興亜観音とわが家

世界平和とアジア発展のため末永くお護りしたい

興亜観音奉賛会役員 前・熱海市長 内田 滋

内田 滋氏 本堂内にまつられている観音像など

 熱海市伊豆山の太平洋を遥かに見はらす絶景の山腹にある興亜観音は、松井大将のご発願になるもので、日中の恩讐を越えた彼我の戦死者の霊をお祭りし、平和を願う観音様です。
 その創建当時から、祖父の内田市郎左ヱ門、父の同勇次、私と親子三代にわたり、いろいろのご縁がありました。
 わが家では熱海温泉で生え抜きの老舗古屋旅館を代々経営させておりますが、屋敷内に天満宮をお祭りしており、伝統的に信仰心の厚い家柄であります。
 古来より個人で大きな天満宮をお祭りしているのは大変珍しいとのことであります。
 祖父の晩年は信仰生活に明け暮れ、熱海から日帰りのできる範囲の神社仏閣を毎日計画的に参拝していました。
 小田原の大雄山道了尊の御真筆が我が家から発見された時は、何百人の僧侶が本山へのお迎えに来られ、空前の大儀式が行われた由で、家族一同一入の感激だったと思います。
 その後祖母は道了講の先達をしていたと聞いております。

祖父、父と興亜観音とのご縁

 祖父はまた、興亜観音が建てられたのを知り、毎月毎回となく熱心に参拝された。
 当時の忍礼師夫妻が終戦直後の食料事情の悪かった時、たまたまご夫妻で病臥(びょうが)せられ、お困りの姿を、お参りに行った祖父が知り、すぐに取って返し、食べ物やお薬をお届けしたそうで、本当に有り難かったと忍礼夫人より承ったことがあります。
 父は、熱海住人としては珍しく中央政財界の重鎮や軍人との親交があり、神仏への信仰も厚く、長い間氏神様やお寺の総代長をつとめていました。
 興亜観音の初代の奉賛会会長は高木陸郎氏だったと思いますが、父もすぐに高木会長のもとに馳せ参じて、いろいろお手伝いしたと聞いております。
 七士之碑の除幕式に連台に乗せられて参詣した吉田茂・元総理と一緒にうつっている写真も尊い記念の1つであります。
 戦後過激派が「七士之碑」を爆破した事件の時も、奉賛会責任者として警察の調査に協力、現場説明等大層な活躍をしたようです。

翌朝届けられた松井大将の色紙

 松井石根大将が極東国際軍事裁判に出廷の為、熱海を離れる前日、お世話になった方々と夕食会を開かれ、参加者に1枚ずつお礼を兼ねた「別離の書」を用意されていましたが、1枚足らず、大変困られたご様子に、父は「私はお心だけで結構です。
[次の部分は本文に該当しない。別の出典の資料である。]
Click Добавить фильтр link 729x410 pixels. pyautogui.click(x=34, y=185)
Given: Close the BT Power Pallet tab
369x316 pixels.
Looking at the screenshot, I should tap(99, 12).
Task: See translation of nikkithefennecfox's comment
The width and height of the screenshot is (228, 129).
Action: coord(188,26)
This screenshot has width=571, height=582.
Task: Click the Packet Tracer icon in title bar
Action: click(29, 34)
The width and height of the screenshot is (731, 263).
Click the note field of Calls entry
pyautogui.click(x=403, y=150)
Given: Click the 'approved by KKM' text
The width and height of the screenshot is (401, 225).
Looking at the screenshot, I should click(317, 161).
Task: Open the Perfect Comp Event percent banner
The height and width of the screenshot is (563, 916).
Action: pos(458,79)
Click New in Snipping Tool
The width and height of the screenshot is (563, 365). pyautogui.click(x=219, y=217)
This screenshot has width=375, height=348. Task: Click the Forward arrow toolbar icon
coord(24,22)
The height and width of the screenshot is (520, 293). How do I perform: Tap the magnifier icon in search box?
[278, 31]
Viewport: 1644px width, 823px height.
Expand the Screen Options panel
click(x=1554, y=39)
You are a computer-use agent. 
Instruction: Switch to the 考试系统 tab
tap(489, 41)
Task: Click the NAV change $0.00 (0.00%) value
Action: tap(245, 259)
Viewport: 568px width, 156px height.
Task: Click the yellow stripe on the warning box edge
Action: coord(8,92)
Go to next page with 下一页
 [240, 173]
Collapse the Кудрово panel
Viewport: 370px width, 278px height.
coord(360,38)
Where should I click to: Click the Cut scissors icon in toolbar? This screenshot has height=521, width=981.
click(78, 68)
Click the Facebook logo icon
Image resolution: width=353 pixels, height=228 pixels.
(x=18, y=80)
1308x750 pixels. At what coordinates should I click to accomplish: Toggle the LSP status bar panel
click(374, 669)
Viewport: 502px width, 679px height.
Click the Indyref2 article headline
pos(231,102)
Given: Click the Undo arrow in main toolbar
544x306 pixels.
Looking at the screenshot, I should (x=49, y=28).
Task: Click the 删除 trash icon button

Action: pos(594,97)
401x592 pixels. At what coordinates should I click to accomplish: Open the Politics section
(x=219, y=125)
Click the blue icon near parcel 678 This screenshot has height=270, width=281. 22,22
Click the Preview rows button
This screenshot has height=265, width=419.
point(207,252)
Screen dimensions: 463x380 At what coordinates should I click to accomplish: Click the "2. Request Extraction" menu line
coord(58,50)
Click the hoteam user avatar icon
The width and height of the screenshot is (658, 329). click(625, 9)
どうぞそちらへお回し下さい」と申し上げたところ、大将は大変お喜びになられ無事閉会をした由。
 ところが翌日の朝お使いが見えられ「松井大将がこれを内田様にお届けする様に」とのこと。聞いてみれば正に大将の揮毫(きごう)で、その日東京裁判に出廷されるというお忙しさの中で、恐らく前夜夕食会から帰られてからお書きになったものでしょう。
 ここまで気を使われる大将のお気持ちには父は涙が止らなかったというエピソードもございます。

伊丹一家の涙ぐましいご奉仕に感動

 私は父の使いや、代参等で興亜観音には良く出向きました。父は松井大将の意を良く体し「世界平和のため彼我の礼を祭る」と口ぐせの様に言っており、私もこれが日本精神の真髄であると思っておりました。
 私の市長在職は3期12年でありましたが、興亜観音とは祖父以来のご縁があり、また父の無きあと奉賛会の一員にもなりましたので、できる限りのご協力は惜しまずやってまいりました。
 興亜観音の守る会の創立趣意書にあるように「今日なお滔々(とうとう)たる我が国の敗戦後遺症治療のための一拠点になる事を心から願うものであります」と、まさに私達の心も同じであります。
 今日までの観音護持につきましては今は亡き伊丹忍礼師と令夫人のなみなみならぬ御勤めとご努力があり、また現在は妙徳尼、妙b尼、妙浄尼の三姉妹があとをつがれ、身も心も観音様に捧げた涙ぐましい努力があります。
 守る会の皆様、是非心を合わせ力を合わせられ信者の中心となられ願望成就へのお力を願ってやみません。

興亜観音護符は私たちの使命
興亜観音から望む熱海市

 戦後の教育が一部の人によりゆがめられて日本の弱体化が進められ、また一部マスコミ等の偏向報道もあり、その教育や偏向の影響を受けた一部の人達が、今第一線の活躍者にもなっていることもあってか、日本精神の危機と同時に興亜観音護持が、非常に困難な状況下におかれている今日、私どもは興亜観音精神が世界平和とアジア発展を願う真に正しいことであると信じ、その逆境の中にあってこそ最後までお守りして行こうと固い決意に燃えております。
 興亜観音は、急峻(きゅうしゅん)な山腹にあり、地盤も悪く、雨にも風にも、その都度何かと被害があり、修復には相当んば費用がかかります。九十九折の参道は痛み易く、歩きにくいので参拝に大きな支障を来しておりましたが、有り難いことに地元にも熱心な信者がおられ、参道の舗装や石垣の補修工事などを御寄進下されました。
 庫裏の老朽化等も今までしばしば問題になり、奉賛会では鳩首協議しながら、何とか修復し、水道、電気も改善を進めて参りました。こうした中、興亜観音を守る会が発足されました事は失いかけている日本精神復興の為、誠に有り難いことで、まさしく天佑(てんゆう)神助の賜(たまもの)と感謝申し上げております。
 最近は会員の呼びかけをして下さいましたので、参拝者も大変多くなり、更に今年は終戦50周年に当たる為でしょうか、あちこちから慰霊、ご供養のお話があります。また、たくさんのご奉賛だけではなく、今まで大変危険の為、手をつけるのが難題であった庫裏の上の楠の大木を伐採していただいたり、電気、水道、配線等の維持管理にもお力を賜り、誠に感謝にたえません。

御参拝の方々の安全を十分に

 ご参詣の方々の安全第一に今後の運営は如何にしたらよいか、年間行事等はどうしたらよいか等の検討も進めさせていただくとともに、露仏保護や崩れやすい興亜観音の崖裏付近の対策処置などにも力を尽くしてゆかなければと思っております。
 今後、興亜観音の護持運営につきまして、色々とお世話になることと存じます。
 どうぞよろしくお願い申し上げます。